* INSTRUCTIONS FOR THE TASK: From the entries below, return only the lines starting at the one that contains "May 2025 (815, 1390)" and ending at the one that contains "construction accidents (863, 2029)", exactly as they stand.

* SOURCE DATA:
%%

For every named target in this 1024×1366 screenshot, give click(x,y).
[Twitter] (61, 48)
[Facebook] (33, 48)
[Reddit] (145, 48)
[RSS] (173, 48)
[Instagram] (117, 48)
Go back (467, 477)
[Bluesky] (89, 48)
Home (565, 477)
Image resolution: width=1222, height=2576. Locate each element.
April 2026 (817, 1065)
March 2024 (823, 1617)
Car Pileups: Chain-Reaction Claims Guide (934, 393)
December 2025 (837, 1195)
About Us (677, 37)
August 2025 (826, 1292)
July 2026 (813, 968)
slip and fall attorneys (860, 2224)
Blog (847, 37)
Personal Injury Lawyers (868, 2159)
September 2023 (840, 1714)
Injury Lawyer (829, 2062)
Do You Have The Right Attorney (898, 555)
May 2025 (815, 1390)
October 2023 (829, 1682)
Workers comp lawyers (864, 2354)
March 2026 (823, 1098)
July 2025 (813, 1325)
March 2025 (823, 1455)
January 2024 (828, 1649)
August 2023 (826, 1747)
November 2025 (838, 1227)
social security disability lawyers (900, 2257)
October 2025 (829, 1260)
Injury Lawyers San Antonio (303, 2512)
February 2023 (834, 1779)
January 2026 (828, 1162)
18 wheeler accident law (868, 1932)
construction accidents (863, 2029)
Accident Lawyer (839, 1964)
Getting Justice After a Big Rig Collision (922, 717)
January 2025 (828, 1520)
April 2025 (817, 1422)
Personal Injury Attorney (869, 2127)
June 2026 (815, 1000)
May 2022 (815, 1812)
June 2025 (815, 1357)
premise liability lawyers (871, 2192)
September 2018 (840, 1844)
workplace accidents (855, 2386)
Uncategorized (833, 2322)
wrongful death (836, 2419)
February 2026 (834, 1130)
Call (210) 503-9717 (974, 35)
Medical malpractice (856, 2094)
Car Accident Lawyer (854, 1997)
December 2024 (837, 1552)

%%

* ANSWER SECTION:
May 2025 (815, 1390)
October 2023 (829, 1682)
Workers comp lawyers (864, 2354)
March 2026 (823, 1098)
July 2025 (813, 1325)
March 2025 (823, 1455)
January 2024 (828, 1649)
August 2023 (826, 1747)
November 2025 (838, 1227)
social security disability lawyers (900, 2257)
October 2025 (829, 1260)
Injury Lawyers San Antonio (303, 2512)
February 2023 (834, 1779)
January 2026 (828, 1162)
18 wheeler accident law (868, 1932)
construction accidents (863, 2029)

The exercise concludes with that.